Христианство и культура на пороге третьего тысячелетия

(Исторический вестник № 9-10 2000)

Митрополит Минский и Слуцкий Филарет

Митрополит Минский и Слуцкий Филарет, Патриарший Экзарх всея Беларуси,
Председатель Синодальной Богословской комиссии 

Ваше Святейшество!

Многоуважаемый Юрий Сергеевич!

Мы собрались сегодня, чтобы еще раз в течение этого юбилейного периода
обсудить то, что можно назвать христианским присутствием в мире и в
истории, и подвести некоторые итоги, размышляя о прошлом, настоящем и
будущем христианства.

Празднование 2000-летия христианства приобрело всемирный размах. Во
многих странах христианской традиции его воспринимают как важнейшее
событие. Вместе с Церквами в этом праздновании принимают участие
государственные власти, ученые, деятели культуры и искусства, люди,
переживающие свою причастность к той культурной традиции, которая
сформировалась благодаря провозвестию Евангелия Христова. 2000 лет —
немалый срок. Если уместно говорить о христианской цивилизации, надо
признать, что это одна из самых продолжительных земных цивилизаций.

Христианское понимание Великого Юбилея

Сегодня перед нами стоит важный вопрос: какова суть христианского
присутствия в мире, т.е. в обществе, культуре, человеческой истории?
Празднование 2000-летия христианства обязывает нас ответить на него.

Многими людьми нынешний юбилей прежде всего воспринимается как рубеж
тысячелетий. Сама смена календарных эпох возбуждает в душе некоторый
«мистический» трепет и переживается как нечто судьбоносное. Сегодня
часто употребляется таинственное для многих слово «миллениум», а ссылка
на христианство оказывается лишь формальной.

Для христиан же сущность и основание бытия мира — во Христе, а сущность
самого христианства — в Его Церкви. Христос есть Спаситель мира, а также
его исток и цель, Альфа и Омега. Этот мир обретает свой смысл в свете
Христовом.

Поэтому, несмотря на широкое осознание в обществе важности нынешнего
празднования, что можно только приветствовать, с церковной точки зрения
следует говорить не о «миллениуме», а о 2000-летии со дня Рождества
Иисуса Христа. «Христос раждается — славите, Христос с небесе —
срящите», — поет Церковь, в которой продолжается и возобновляется
Таинство Богоявления. Поэтому юбилейный 2000-й год есть напоминание о
непрекращающемся Спасении, которое Бог совершает в этом мире.
□ □ □
• Формулировка задания: Перескажите короче абзац из приведенного выше текста о христианстве и культуре, начинающийся словами «Празднование 2000-летия христианства приобрело всемирный размах». Основные факты сохраните.

• Предоставленные материалы:
□ □ □
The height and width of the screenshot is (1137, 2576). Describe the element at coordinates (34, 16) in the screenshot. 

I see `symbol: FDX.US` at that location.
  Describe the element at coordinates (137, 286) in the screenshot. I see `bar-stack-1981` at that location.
□ □ □
• Решение: Празднование 2000-летия христианства стало всемирным, и во многих странах христианской традиции его считают важнейшим событием. Вместе с Церквами в нем участвуют государственные власти, ученые, деятели культуры и искусства, а также все, кто ощущает причастность к культуре, сложившейся благодаря Евангелию. Если уместно говорить о христианской цивилизации, то она одна из самых продолжительных на земле.